Here are some past books I’ve read during Lent that I recommend any time of the year:
• Mere Christianity by C.S. Lewis. This is considered one of the “most important Christian books of the 20th century,” and it is amazing how much Lewis's ideas still apply today.
If you have time, supplement this with my favorite work by Lewis, The Screwtape Letters, where an elder demon instructs his nephew how to win a soul for Hell.
If you don’t have time to read it, somewhere out there is an audio version read by John Cleese, the perfect Screwtape voice.
• The Gospel Reloaded: Exploring Spirituality and Faith in The Matrix by Chris Seay and Greg Garrett. The first of my geeky readings shows how to look at what the authors feel are the philosophical and religious undertones of the best thing The Wachowskis ever did.
One of the authors is such a big Matrix fan he named his daughter Trinity. Read it and then watch this movie again.
Which pill will you take?
• The Great Good Thing by Andrew Klavan. Klavan is fantastic novelist when it comes to the gritty world of crime or the occasional venture into fantasy.
This biography gives you a background to Klavan’s journey to come to Christ, but it is also just an interesting life story of how a writer’s mind is always on the go.
• The Dude Abides: The Gospel According the Coen Brothers by Cathleen Falsani. This is one fun read. Falsani goes through each of the Coens' movies and gives us some ideas of how to interpret them from a gospel perspective, whether or not it was the intention of the filmmakers.
The passage for No Country For Old Men still bugs me...sometimes evil just exists with no explanation.
• The Culturally Savvy Christian: A Manifesto for Deepening Faith and Enriching Popular Culture in an Age of Christianity-Lite by Dick Staub. Staub talks about how not to bubble yourself away from the world, but make sure you don't water you values down to conform to what pop culture thinks is moral.
I still like to bring up his quote from King of the Hill on Christian rock. "Boy, don't you know you're not making Christianity better, you're just making rock 'n roll worse."
• Angry Conversations with God: A Snarky but Authentic Spiritual Memoir by Susan E. Isaacs. I related to this one quite a bit. Sometimes, it is just not easy to find your place in the world, both creatively and spiritually.
Isaac's own journey helps us feel better about ourselves when we're sometimes not comfortable in our own skin...or church.
• Cold-Case Christianity by J. Warner Wallace. This is some heavy, and potent reading, but is is exceptionally intelligent and rewarding.

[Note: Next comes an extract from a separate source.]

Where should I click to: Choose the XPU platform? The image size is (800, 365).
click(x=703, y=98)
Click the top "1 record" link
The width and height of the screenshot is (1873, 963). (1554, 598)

Wallace, a former atheist and homicide detective, treated every argument against Christ's resurrection as an actual case, and in the process became a believer. No matter what you believe, you'll have to admit he did his homework.
This book could do just as well teaching people about the investigative process in general.
• The Christian World of The Hobbit by Devin Brown. Unlike C. S. Lewis, J. R. R. Tolkien didn’t put any direct Christian references in his Middle Earth tales.
No, Gandalf is NOT a representation of Jesus…sorry.
However, Tolkien’s Christian values are deeply embedded in these texts. Brown gives us another reason to read these stories yet again.
• A Hobbit, a Wardrobe, and a Great War: How J. R. R. Tolkien and C. S. Lewis Rediscovered Faith, Friendship, and Heroism in the Cataclysm of 1914-1918 by Joseph Loconte. With the Tolkien biopic coming soon, this is a good time to read how the Tolkien’s and Lewis’s life experiences may have influenced his storytelling.
Even as a huge reader fan of the “Inklings,” I gained some new insights, not just on the lives of these authors, but about how the horrors of World War I had an effect on every nation.
I can’t recommend this one enough.
I guess technically, when you think about it, I am giving up some of my indulging in superheroes or supernatural thrillers for something more substantial, but it doesn’t feel that way.
When I pick a book for my Lenten inspiration, it actually makes me look forward to Lent.
I can’t wait to dive into another learning experience, and come out of the season with a little something extra…and I can enjoy a nice cuppa caffeinated beverage while I’m at it.